Os professores da rede pública de Minas Gerais enfrentam resistência semelhante e, junto ao Sindicato Único dos Trabalhadores em Educação de Minas Gerais (Sindiute/MG), estão em greve desde o dia 28 de agosto (até o fechamento da edição a greve durava 30 dias). Eles reivindicam a valorização da categoria, melhorias na infra-estrutura e implementação imediata do piso salarial nacional. Segundo informações do sindicato, o piso salarial dos professores no estado é de R$ 333,26 pela jornada de 30 horas.

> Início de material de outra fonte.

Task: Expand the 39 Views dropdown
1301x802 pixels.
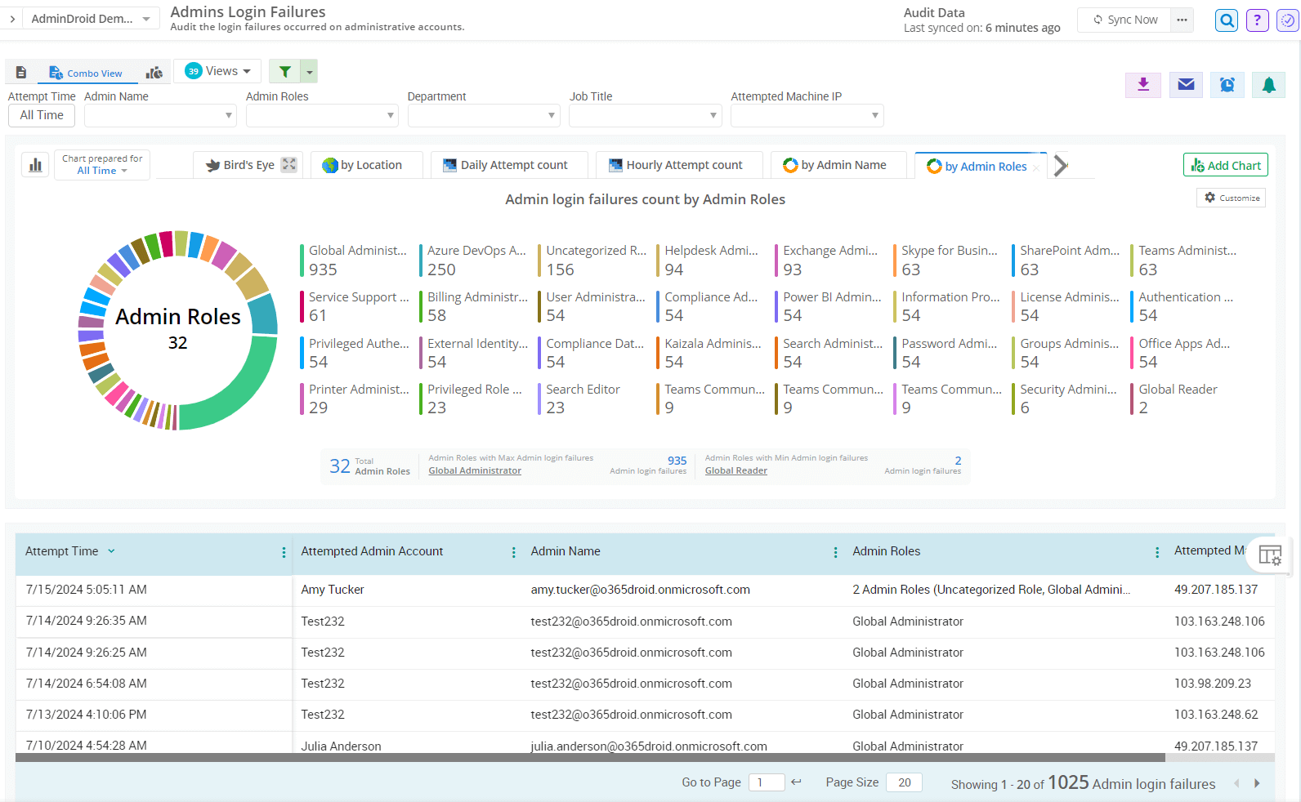Action: click(x=217, y=71)
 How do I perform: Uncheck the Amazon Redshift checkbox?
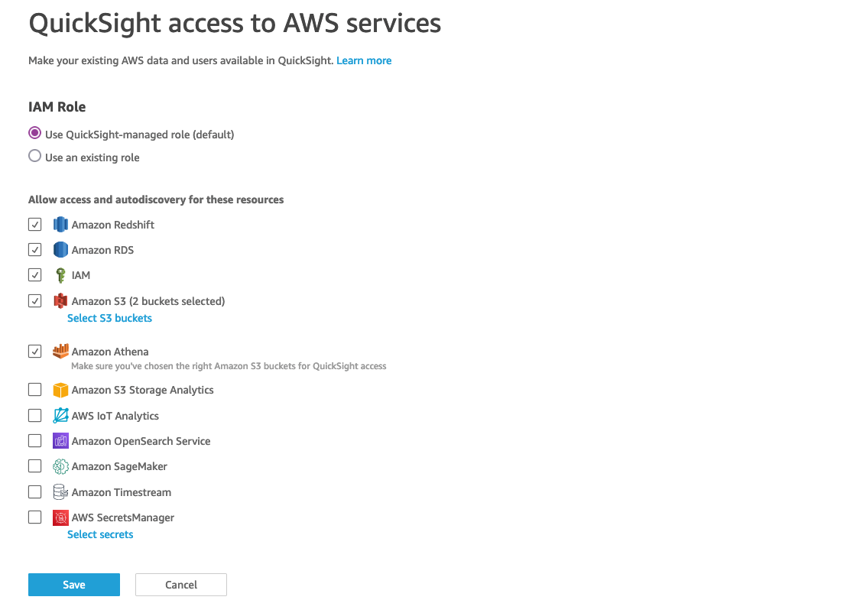(x=34, y=225)
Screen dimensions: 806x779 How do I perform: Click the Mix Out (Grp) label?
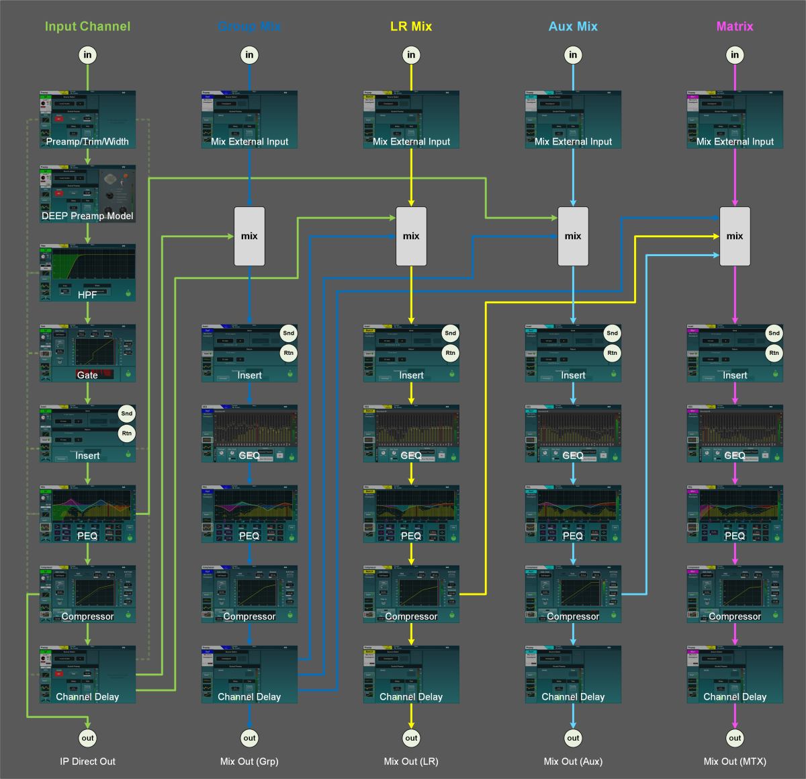point(249,762)
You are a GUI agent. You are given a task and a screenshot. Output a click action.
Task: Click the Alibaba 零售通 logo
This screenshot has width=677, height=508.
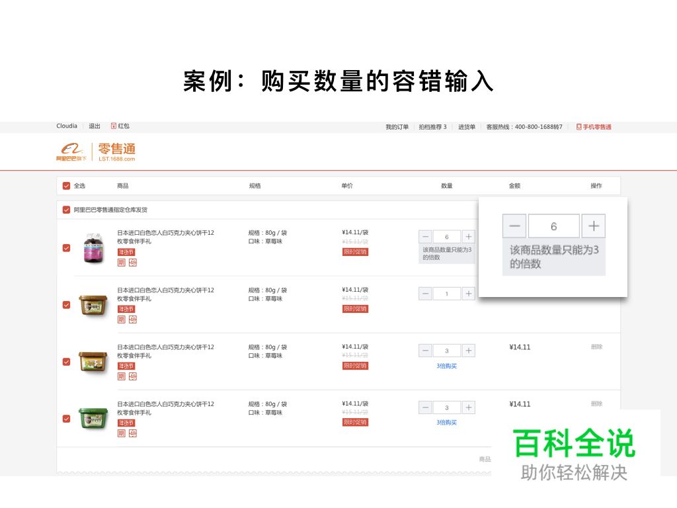point(96,152)
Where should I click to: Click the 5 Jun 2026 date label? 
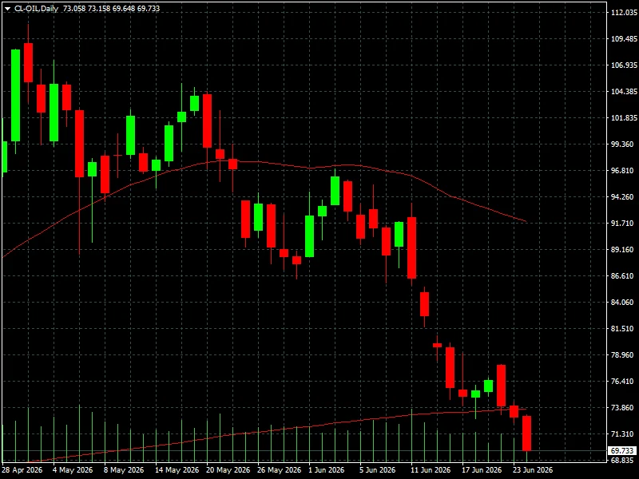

“Temos estados que pagam mais do que o piso oferece, mas há outras conquistas a serem buscadas. Ter mais tempo para preparar e elaborar as aulas é essencial para melhorar a educação no país”, defende Gilberto Araújo, membro da direção do Sindicato dos Trabalhadores de Ensino Público do Estado da Paraíba (Sintep). “O professor vai ter tempo para estudar, para se preparar e preparar as aulas. Hoje ele não dá aula, faz maratona, porque dar oito aulas por dia é uma maratona”, sustenta Cristovam Buarque.

A implementação e os passos seguintes Se o Consed se articulou para atacar o piso, a perspectiva é de que os sindicatos da categoria façam o mesmo do outro lado. “Estamos nos mobilizando e deixando claro que haverá muitas outras [lutas]. Esse piso é uma conquista nossa e será uma luta árdua”, afirma o professor Gilberto Araújo, da direção do Sintepe paraibano. No estado, no último dia 16 de setembro houve uma paralisação de quase 100% da rede estadual. O motivo: a luta pela implementação imediata do piso salarial. Pela mesma razão, os professores se mobilizaram em outros 11 estados e prometem, daqui até o final do ano, uma série de atividades sempre no dia 16 de todo mês, em referência à data de sanção da lei do piso.
“Não pode deixar esfriar. O piso tem que ser apenas o começo e sua implementação é urgente”, opina o especialista Célio da Cunha, que vislumbra o período posterior à implementação e as lutas seguintes. “É tarefa do Ministério da Educação (MEC) e do governo supervisionar a implementação do piso, e da sociedade civil cobrar. Não podemos deixar passar essa oportunidade. A batalha acontece na sala de aula e precisamos, a partir da Lei do Piso, criar um Sistema Nacional de Formação. Formar mais e melhor ao longo da vida para assegurar uma escola pública de qualidade. Precisamos colocar um ponto final na situação do professores mal remunerados.”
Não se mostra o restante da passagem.